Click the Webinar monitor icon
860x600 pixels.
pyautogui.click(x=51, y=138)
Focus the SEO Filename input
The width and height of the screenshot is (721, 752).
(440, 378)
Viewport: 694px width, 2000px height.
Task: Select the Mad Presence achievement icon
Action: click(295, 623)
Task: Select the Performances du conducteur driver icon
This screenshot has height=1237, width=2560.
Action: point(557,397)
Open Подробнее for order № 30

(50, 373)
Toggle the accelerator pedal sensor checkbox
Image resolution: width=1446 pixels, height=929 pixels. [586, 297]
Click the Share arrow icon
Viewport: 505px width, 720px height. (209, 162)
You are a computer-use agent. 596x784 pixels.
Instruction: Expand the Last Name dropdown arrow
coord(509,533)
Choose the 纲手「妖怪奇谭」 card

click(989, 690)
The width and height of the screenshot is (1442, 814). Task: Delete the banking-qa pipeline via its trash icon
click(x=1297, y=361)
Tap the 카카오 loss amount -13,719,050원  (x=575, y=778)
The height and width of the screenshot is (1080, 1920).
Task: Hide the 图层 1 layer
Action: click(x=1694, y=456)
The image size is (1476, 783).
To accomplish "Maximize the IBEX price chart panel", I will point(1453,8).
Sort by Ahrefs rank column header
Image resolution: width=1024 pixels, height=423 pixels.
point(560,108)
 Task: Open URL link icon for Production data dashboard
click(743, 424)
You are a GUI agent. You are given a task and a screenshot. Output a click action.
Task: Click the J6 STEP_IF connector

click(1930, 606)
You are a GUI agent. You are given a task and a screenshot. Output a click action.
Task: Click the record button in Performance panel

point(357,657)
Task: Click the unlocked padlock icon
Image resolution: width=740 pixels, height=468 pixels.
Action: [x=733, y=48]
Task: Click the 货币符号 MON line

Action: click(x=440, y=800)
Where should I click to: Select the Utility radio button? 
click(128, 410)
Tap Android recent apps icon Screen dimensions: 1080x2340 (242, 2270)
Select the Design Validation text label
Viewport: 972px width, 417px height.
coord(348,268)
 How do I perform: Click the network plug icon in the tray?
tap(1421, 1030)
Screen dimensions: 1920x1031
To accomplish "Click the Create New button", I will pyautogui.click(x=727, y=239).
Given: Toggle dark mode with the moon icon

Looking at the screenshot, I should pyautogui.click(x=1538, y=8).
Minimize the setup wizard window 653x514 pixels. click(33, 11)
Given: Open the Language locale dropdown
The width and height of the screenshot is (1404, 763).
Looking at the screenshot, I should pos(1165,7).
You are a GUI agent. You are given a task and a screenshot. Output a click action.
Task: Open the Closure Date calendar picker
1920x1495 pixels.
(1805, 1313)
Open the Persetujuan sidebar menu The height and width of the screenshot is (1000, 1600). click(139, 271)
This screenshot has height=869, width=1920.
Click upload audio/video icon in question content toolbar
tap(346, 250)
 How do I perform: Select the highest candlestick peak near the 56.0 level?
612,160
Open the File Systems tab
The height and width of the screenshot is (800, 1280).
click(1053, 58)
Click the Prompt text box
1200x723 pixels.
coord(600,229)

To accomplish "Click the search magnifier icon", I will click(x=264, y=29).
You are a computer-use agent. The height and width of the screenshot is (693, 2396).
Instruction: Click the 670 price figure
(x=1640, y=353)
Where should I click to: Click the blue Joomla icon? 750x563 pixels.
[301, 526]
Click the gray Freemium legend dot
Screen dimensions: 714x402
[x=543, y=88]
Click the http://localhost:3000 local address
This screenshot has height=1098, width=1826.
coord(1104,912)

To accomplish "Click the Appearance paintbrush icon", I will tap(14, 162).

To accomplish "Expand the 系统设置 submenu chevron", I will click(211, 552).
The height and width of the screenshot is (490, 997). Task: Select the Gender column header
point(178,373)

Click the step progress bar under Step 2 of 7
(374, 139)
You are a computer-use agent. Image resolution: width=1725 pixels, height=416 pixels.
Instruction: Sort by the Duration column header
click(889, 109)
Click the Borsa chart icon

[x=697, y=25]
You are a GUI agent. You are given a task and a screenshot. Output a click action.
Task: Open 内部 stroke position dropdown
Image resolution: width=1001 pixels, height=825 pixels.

-*-*-

Directions =>
Edit the material above by replacing every "Instruction" with "Command", and leave all other text unchanged.

Task response =>
Click the Webinar monitor icon
860x600 pixels.
pyautogui.click(x=51, y=138)
Focus the SEO Filename input
The width and height of the screenshot is (721, 752).
(440, 378)
Viewport: 694px width, 2000px height.
Task: Select the Mad Presence achievement icon
Action: click(295, 623)
Task: Select the Performances du conducteur driver icon
This screenshot has height=1237, width=2560.
Action: point(557,397)
Open Подробнее for order № 30

(50, 373)
Toggle the accelerator pedal sensor checkbox
Image resolution: width=1446 pixels, height=929 pixels. [586, 297]
Click the Share arrow icon
Viewport: 505px width, 720px height. (209, 162)
You are a computer-use agent. 596x784 pixels.
Command: Expand the Last Name dropdown arrow
coord(509,533)
Choose the 纲手「妖怪奇谭」 card

click(989, 690)
The width and height of the screenshot is (1442, 814). Task: Delete the banking-qa pipeline via its trash icon
click(x=1297, y=361)
Tap the 카카오 loss amount -13,719,050원  (x=575, y=778)
The height and width of the screenshot is (1080, 1920).
Task: Hide the 图层 1 layer
Action: click(x=1694, y=456)
The image size is (1476, 783).
To accomplish "Maximize the IBEX price chart panel", I will point(1453,8).
Sort by Ahrefs rank column header
Image resolution: width=1024 pixels, height=423 pixels.
point(560,108)
 Task: Open URL link icon for Production data dashboard
click(743, 424)
You are a GUI agent. You are given a task and a screenshot. Output a click action.
Task: Click the J6 STEP_IF connector

click(1930, 606)
You are a GUI agent. You are given a task and a screenshot. Output a click action.
Task: Click the record button in Performance panel

point(357,657)
Task: Click the unlocked padlock icon
Image resolution: width=740 pixels, height=468 pixels.
Action: [x=733, y=48]
Task: Click the 货币符号 MON line

Action: click(x=440, y=800)
Where should I click to: Select the Utility radio button? 
click(128, 410)
Tap Android recent apps icon Screen dimensions: 1080x2340 (242, 2270)
Select the Design Validation text label
Viewport: 972px width, 417px height.
coord(348,268)
 How do I perform: Click the network plug icon in the tray?
tap(1421, 1030)
Screen dimensions: 1920x1031
To accomplish "Click the Create New button", I will pyautogui.click(x=727, y=239).
Given: Toggle dark mode with the moon icon

Looking at the screenshot, I should pyautogui.click(x=1538, y=8).
Minimize the setup wizard window 653x514 pixels. click(33, 11)
Given: Open the Language locale dropdown
The width and height of the screenshot is (1404, 763).
Looking at the screenshot, I should pos(1165,7).
You are a GUI agent. You are given a task and a screenshot. Output a click action.
Task: Open the Closure Date calendar picker
1920x1495 pixels.
(1805, 1313)
Open the Persetujuan sidebar menu The height and width of the screenshot is (1000, 1600). click(139, 271)
This screenshot has height=869, width=1920.
Click upload audio/video icon in question content toolbar
tap(346, 250)
 How do I perform: Select the highest candlestick peak near the 56.0 level?
612,160
Open the File Systems tab
The height and width of the screenshot is (800, 1280).
click(1053, 58)
Click the Prompt text box
1200x723 pixels.
coord(600,229)

To accomplish "Click the search magnifier icon", I will click(x=264, y=29).
You are a computer-use agent. The height and width of the screenshot is (693, 2396).
Command: Click the 670 price figure
(x=1640, y=353)
Where should I click to: Click the blue Joomla icon? 750x563 pixels.
[301, 526]
Click the gray Freemium legend dot
Screen dimensions: 714x402
[x=543, y=88]
Click the http://localhost:3000 local address
This screenshot has height=1098, width=1826.
coord(1104,912)

To accomplish "Click the Appearance paintbrush icon", I will tap(14, 162).

To accomplish "Expand the 系统设置 submenu chevron", I will click(211, 552).
The height and width of the screenshot is (490, 997). Task: Select the Gender column header
point(178,373)

Click the step progress bar under Step 2 of 7
(374, 139)
You are a computer-use agent. Image resolution: width=1725 pixels, height=416 pixels.
Command: Sort by the Duration column header
click(889, 109)
Click the Borsa chart icon

[x=697, y=25]
You are a GUI agent. You are given a task and a screenshot. Output a click action.
Task: Open 内部 stroke position dropdown
Image resolution: width=1001 pixels, height=825 pixels.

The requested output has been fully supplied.